Although the American financial press seems preoccupied with Twitter’s impending IPO, Alibaba’s IPO could be an even bigger story. The China-based e-commerce juggernaut, which could go public as early as the first quarter of 2014, racked up revenues of $1.38 billion for the quarter ended in March, and analysts estimate that the company could be worth anywhere from $120 billion to $200 billion. (Facebook’s market cap as of this writing is $125 billion.)
As the Alibaba offering approaches, one can’t help wondering why U.S. investors have had so much trouble capitalizing on Chinese tech IPOs.

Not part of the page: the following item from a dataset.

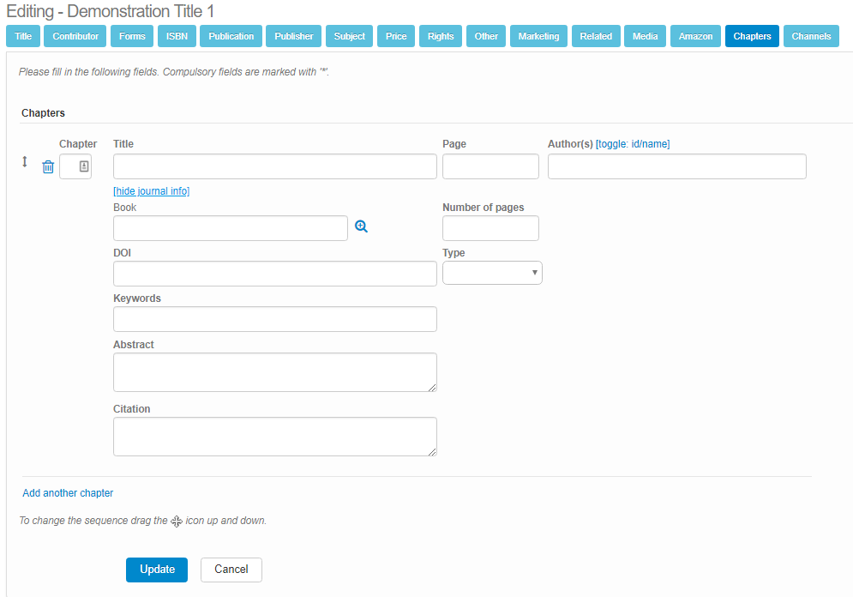Click the autofill icon inside the Chapter box
Image resolution: width=853 pixels, height=597 pixels.
click(84, 167)

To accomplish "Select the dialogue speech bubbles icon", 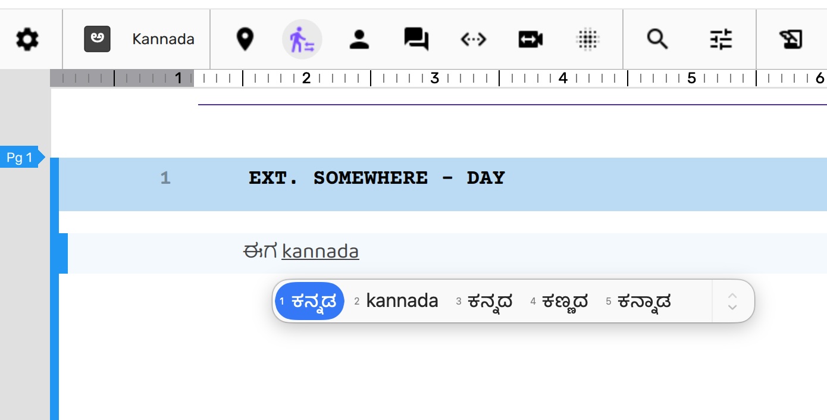I will click(416, 40).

Although Yahoo remains among one of Alibaba’s biggest shareholders – with a 24 percent stake, half of which it plans to sell at the IPO – Alibaba has few U.S. investors other than GGV Capital, an expansion-stage firm on Sand Hill Road that invested in Alibaba in 2003; and Silver Lake, the private equity firm, which reportedly invested $300 million in Alibaba in 2011. (Japan’s Softbank owns 35 percent of the company; Alibaba’s founders and senior executives own another 13 percent.)
American tech types have tried repeatedly to capitalize on the country, but factors like partner defections, accounting scandals committed by China-based companies, and a slowdown in the country’s GDP growth rate have yielded disappointing returns.
Still, success will only come if a firm is willing to stick it out and take the time to forge relationships within China’s close-knit entrepreneurial community, says David Chao, co-founder and general partner of DCM, the early-stage venture firm.
Since 1999, DCM has backed more than 200 companies across the U.S. and China, and three of its most recent IPOs are China-based companies, including Renren, Dandang, and Vipshop. (DCM owned 20 percent of Vipshop went it went public last year with a market cap of $600 million; today it’s valued at $3.2 billion.)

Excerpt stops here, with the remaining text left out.